David Niedzwiecki ’05


by Steven Bodnar

As one of the very first student researchers to work with Associate Professor of Physics Steven Penn at HWS, David Niedzwiecki ’05 had firsthand experience in contributing to the early stages of the Colleges’ connection to the Laser Interferometer Gravitational-wave Observatory (LIGO) Scientific Collaboration.

“I was a sophomore when Steve joined the faculty and I ended up working in his lab for the next three summers,” recalls Niedzwiecki, a postdoctoral researcher at University of Pennsylvania where he specializes in nanotechnology and nanofluidics. “At first we were putting together the equipment – there was a lot of wrench-turning and soldering electronics in order to get to where we could start characterizing the thermal noise in fused silica samples.”

Niedzwiecki was part of the early HWS tests on reducing the thermal noise on fused silica, the very material that was selected for the Advanced LIGO mirror substrates and suspensions.

“I was really excited about it at the time and I didn’t really have an idea how important it would be,” says Niedzwiecki, who was able to visit the LIGO observatory in Hanford, Wash., during his senior year. “I was working on the system to build Advanced LIGO and it ended up working exactly as predicated 10 years before.
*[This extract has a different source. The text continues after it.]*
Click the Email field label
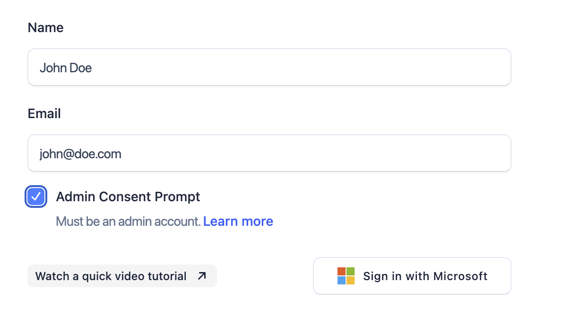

It did what it was supposed to do.”

Niedzwiecki says that thanks to the connections between faculty and students available at HWS, he was able to get real laboratory experience that translated well into his graduate and postdoctoral work, all while having access to cutting-edge research.

“Having that one-on-one working relationship with Steve was almost unique among my peers outside of HWS,” he says. “Very rarely did undergraduates get to work with faculty for that period of time.”

Leading up to and following the announcement of the breakthrough discovery, Niedzwiecki says his experience working with Penn on the LIGO project has had a significant impact on his work today.

“I’m proud of being one of the people who worked on LIGO,” he says. “I was part of it in a small way, but very happy to do that.”